The contribution may equal either:

  • a uniform nonelective employer contribution equal to at least 2% of each qualified employee’s compensation; or
  • an amount not less than the lesser of:
  • 6% of the qualified employee’s compensation for the plan year; or
  • a matching contribution equal to twice the amount of the salary reduction contributions of each qualified employee.

If an employer decides to provide the matching contribution, it cannot provide a matching contribution to highly compensated or key employees at a rate greater than the matching contribution it provides to all other employees.

The employer must use the same method to calculate the minimum contribution for all nonhighly compensated employees.

In addition, an employer can make contributions to provide additional qualified benefits under the plan, as long as the above requirements are met. A qualified benefit is pretax benefit under a specific provision Section 125 of the IRC, such as accident and health benefits, adoption assistance, dependent care assistance, group-term life insurance coverage and health savings accounts. Long-term care insurance, however, is not a qualified benefit.

Which Nondiscrimination Testing Is Treated as Being Met?

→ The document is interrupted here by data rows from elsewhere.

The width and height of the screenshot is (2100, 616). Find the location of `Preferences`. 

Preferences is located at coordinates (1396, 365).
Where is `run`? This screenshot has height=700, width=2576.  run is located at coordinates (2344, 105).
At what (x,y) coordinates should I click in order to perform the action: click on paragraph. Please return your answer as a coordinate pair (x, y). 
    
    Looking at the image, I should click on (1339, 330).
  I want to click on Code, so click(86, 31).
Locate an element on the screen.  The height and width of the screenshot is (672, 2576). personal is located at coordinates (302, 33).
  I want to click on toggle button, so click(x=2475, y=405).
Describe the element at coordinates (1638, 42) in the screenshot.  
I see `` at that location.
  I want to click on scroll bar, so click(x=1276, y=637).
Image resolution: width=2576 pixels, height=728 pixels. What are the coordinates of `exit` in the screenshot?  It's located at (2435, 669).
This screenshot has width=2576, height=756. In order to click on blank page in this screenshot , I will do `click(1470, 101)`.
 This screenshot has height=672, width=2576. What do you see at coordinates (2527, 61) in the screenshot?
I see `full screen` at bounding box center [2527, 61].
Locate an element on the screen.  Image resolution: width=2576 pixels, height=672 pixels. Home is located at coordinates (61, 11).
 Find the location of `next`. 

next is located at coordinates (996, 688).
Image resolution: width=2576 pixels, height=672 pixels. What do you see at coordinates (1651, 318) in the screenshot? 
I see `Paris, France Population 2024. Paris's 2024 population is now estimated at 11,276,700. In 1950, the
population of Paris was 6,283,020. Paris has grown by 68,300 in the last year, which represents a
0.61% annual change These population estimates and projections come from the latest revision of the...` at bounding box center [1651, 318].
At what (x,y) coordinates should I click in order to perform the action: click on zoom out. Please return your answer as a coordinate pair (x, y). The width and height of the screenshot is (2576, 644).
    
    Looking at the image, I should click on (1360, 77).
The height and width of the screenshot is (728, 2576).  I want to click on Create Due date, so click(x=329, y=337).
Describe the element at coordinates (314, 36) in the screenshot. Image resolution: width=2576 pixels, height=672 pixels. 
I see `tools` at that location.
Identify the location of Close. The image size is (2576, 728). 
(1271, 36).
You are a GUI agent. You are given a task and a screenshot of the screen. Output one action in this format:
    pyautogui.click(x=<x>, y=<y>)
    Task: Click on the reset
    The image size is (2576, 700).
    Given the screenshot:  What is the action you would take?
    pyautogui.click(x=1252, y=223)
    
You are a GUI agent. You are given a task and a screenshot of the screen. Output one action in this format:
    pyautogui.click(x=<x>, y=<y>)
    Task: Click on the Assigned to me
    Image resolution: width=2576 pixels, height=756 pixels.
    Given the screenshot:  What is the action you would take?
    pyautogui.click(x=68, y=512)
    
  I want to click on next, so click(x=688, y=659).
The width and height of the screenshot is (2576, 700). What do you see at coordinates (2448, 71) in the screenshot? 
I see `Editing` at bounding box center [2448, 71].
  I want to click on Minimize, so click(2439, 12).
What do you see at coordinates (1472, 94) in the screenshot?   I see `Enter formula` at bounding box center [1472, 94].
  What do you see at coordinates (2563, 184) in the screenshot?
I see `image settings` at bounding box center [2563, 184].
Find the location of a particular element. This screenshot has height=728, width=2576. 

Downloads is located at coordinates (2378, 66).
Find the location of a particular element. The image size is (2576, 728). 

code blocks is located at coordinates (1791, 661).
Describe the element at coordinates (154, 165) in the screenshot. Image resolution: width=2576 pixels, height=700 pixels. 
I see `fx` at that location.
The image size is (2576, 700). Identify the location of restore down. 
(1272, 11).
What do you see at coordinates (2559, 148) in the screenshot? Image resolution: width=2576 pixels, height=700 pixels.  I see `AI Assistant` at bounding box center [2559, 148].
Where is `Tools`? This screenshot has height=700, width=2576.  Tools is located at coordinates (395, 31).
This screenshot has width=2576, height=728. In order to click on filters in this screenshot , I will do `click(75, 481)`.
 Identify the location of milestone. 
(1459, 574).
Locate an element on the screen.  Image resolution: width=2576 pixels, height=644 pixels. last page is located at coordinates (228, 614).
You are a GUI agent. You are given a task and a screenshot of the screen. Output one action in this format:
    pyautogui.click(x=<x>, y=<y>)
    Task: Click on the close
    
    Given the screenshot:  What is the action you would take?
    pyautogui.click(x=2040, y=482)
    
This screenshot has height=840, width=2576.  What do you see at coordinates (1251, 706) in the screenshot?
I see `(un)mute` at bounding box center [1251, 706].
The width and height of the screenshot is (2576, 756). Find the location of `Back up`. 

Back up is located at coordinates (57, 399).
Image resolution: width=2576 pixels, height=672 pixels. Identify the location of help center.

Once an employer meets the contribution and eligibility requirements above, the plan is treated as meeting certain applicable nondiscrimination testing. For example, an employer does not have to satisfy the “eligibility,” “contributions and benefits” and “key employee concentration” testing requirements of IRC sections 125(b)(1)(A), 125(b)(1)(B), and 125(b)(2), respectively. In addition, the nondiscrimination requirements for group term life insurance in IRC section 79(d), the requirements for self-insured medical expense reimbursement plans in Section 105(h), and the dependent care assistance requirements in IRC section 129(d) paragraphs (2), (3), (4), and (8) are also treated as satisfied if such benefits are provided through the simple cafeteria plan.

Conclusion

Because of the safe harbor afforded by the simple cafeteria rules, eligible employers may save on the administrative costs typically incurred in conducting nondiscrimination testing. In addition, small employers who otherwise would not pass testing due to the lack of utilization by non-key and non-highly compensated employees will be able to establish cafeteria plans to enable their employees to use pre-tax dollars to purchase cafeteria plan benefits such as medical, vision and dental coverage.